▶ **Lesetext**:
Wahrlich, wahrlich, ich bin keiner von denen, die von sich behaupten, immer alles im Voraus gewusst zu haben, und noch weniger gehöre ich zu denen, die glauben, von Politik wirklich etwas zu verstehen. Nur:
Erstens:
Gleich nach dem Fall der Mauer habe ich in einem Brief an meine damals noch lebenden Eltern vor dem Aufleben der Nazis in den „neuen Bundesländern“ gewarnt. Begründung: Die DDR hat sich immer als antifaschistisch empfunden und deshalb sah sie keinerlei Veranlassung die Naziverbrechen aufzuarbeiten, die Nazivergangenheit zu bewältigen. Der Erfolg war, dass die Jugendlichen vom Opa erzählt bekamen, wie schön es doch unter Adolf war, als man noch auf Russen schießen durfte. Das wäre im Westen auch so passiert, hätten uns die Auschwitz-Prozesse nicht wachgerüttelt.
Zweitens:
Als nach dem Fall der Mauer die Sowjetunion moralisch, militärisch und ökonomisch am Boden lag, war es einfach, die NATO und die EU nach Osten zu erweitern. Es war auch einfach zu unterstützen, dass viele der ehemaligen Teilrepubliken selbständig wurden. Das war eine öffentliche Demütigung des machtverliebten Apparats in Moskau. Dass Obama auch noch nachtrat, indem er das verbleibende Russland zur Regionalmacht erklärte, machte die Sache nicht besser. Dass „Moskau“ auf Rache sinnen würde, dass man dort den „status quo ante“ würde wiederherstellen wollen, war jedem klar, der schon einmal bei einer Rauferei von einem Stärkeren in den Schwitzkasten genommen worden war.

[Datensätze]
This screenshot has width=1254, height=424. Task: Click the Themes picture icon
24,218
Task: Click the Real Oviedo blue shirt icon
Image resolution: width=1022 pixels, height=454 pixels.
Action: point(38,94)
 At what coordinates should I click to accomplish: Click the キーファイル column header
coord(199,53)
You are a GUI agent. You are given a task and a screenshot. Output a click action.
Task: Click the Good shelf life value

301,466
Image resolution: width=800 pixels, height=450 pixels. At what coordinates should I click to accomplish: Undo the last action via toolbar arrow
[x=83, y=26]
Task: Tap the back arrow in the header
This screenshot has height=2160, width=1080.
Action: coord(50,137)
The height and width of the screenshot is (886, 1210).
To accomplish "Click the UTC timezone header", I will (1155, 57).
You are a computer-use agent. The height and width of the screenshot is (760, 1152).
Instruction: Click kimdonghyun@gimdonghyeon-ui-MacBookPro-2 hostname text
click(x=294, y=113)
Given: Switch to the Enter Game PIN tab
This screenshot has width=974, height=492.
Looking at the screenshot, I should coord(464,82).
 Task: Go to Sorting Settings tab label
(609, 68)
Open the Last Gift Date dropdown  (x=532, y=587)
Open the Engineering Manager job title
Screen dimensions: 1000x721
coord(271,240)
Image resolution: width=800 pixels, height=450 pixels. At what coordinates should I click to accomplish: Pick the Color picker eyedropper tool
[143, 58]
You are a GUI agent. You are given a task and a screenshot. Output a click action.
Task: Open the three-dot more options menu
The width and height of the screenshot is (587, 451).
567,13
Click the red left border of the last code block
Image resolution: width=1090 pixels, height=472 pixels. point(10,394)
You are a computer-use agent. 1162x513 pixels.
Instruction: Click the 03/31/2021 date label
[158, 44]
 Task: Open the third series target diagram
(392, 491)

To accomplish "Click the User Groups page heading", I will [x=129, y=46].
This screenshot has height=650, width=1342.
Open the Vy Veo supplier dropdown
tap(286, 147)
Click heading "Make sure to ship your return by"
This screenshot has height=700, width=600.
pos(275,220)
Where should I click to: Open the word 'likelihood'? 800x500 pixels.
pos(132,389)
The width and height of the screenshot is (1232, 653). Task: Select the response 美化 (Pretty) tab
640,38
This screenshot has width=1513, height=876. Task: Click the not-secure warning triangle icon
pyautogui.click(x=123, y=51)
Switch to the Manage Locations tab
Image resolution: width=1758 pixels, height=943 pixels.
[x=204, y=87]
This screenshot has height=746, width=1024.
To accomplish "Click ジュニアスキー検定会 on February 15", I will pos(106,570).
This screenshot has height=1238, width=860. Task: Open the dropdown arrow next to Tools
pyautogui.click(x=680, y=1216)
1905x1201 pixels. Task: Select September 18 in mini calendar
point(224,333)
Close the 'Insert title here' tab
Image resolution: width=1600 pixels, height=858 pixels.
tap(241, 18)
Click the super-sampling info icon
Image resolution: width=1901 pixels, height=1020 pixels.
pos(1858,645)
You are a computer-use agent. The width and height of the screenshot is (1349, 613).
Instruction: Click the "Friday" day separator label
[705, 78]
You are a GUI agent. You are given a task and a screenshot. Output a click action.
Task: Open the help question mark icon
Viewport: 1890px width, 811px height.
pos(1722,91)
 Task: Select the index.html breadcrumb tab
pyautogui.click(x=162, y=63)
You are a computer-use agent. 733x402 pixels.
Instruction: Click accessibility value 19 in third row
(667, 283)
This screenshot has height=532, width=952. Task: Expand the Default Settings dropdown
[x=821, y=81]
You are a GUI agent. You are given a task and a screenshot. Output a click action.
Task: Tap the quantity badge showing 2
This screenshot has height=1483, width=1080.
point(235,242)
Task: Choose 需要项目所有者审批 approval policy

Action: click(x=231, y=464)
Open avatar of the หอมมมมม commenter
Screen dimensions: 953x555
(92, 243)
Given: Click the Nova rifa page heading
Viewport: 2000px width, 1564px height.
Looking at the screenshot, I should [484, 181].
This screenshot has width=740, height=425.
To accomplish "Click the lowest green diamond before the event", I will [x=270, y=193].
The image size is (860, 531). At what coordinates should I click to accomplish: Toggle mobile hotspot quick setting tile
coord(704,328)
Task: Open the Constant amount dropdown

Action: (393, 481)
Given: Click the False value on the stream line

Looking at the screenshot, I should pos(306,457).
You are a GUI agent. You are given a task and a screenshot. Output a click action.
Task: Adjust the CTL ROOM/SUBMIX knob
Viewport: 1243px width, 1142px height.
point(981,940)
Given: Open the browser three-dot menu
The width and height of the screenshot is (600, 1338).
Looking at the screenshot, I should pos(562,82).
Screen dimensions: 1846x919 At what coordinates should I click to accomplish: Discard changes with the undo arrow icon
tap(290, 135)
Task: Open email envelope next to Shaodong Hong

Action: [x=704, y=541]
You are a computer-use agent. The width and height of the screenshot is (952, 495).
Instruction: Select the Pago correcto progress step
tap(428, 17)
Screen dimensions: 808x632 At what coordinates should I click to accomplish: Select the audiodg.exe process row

▶ **Aufgabenstellung**:
A. An wen war laut dem Lesetext der Brief gerichtet, der gleich nach dem Fall der Mauer vor dem Aufleben der Nazis warnte?
B. Entnehmen Sie dem Lesetext wörtlich die Stelle, die bei den Worten „Wahrlich, wahrlich, ich“ anfängt, und hören Sie nach „Auschwitz-Prozesse nicht wachgerüttelt.“ auf.

▶ **Lösungen**:
A. An die damals noch lebenden Eltern.

B.
Wahrlich, wahrlich, ich bin keiner von denen, die von sich behaupten, immer alles im Voraus gewusst zu haben, und noch weniger gehöre ich zu denen, die glauben, von Politik wirklich etwas zu verstehen. Nur:
Erstens:
Gleich nach dem Fall der Mauer habe ich in einem Brief an meine damals noch lebenden Eltern vor dem Aufleben der Nazis in den „neuen Bundesländern“ gewarnt. Begründung: Die DDR hat sich immer als antifaschistisch empfunden und deshalb sah sie keinerlei Veranlassung die Naziverbrechen aufzuarbeiten, die Nazivergangenheit zu bewältigen. Der Erfolg war, dass die Jugendlichen vom Opa erzählt bekamen, wie schön es doch unter Adolf war, als man noch auf Russen schießen durfte. Das wäre im Westen auch so passiert, hätten uns die Auschwitz-Prozesse nicht wachgerüttelt.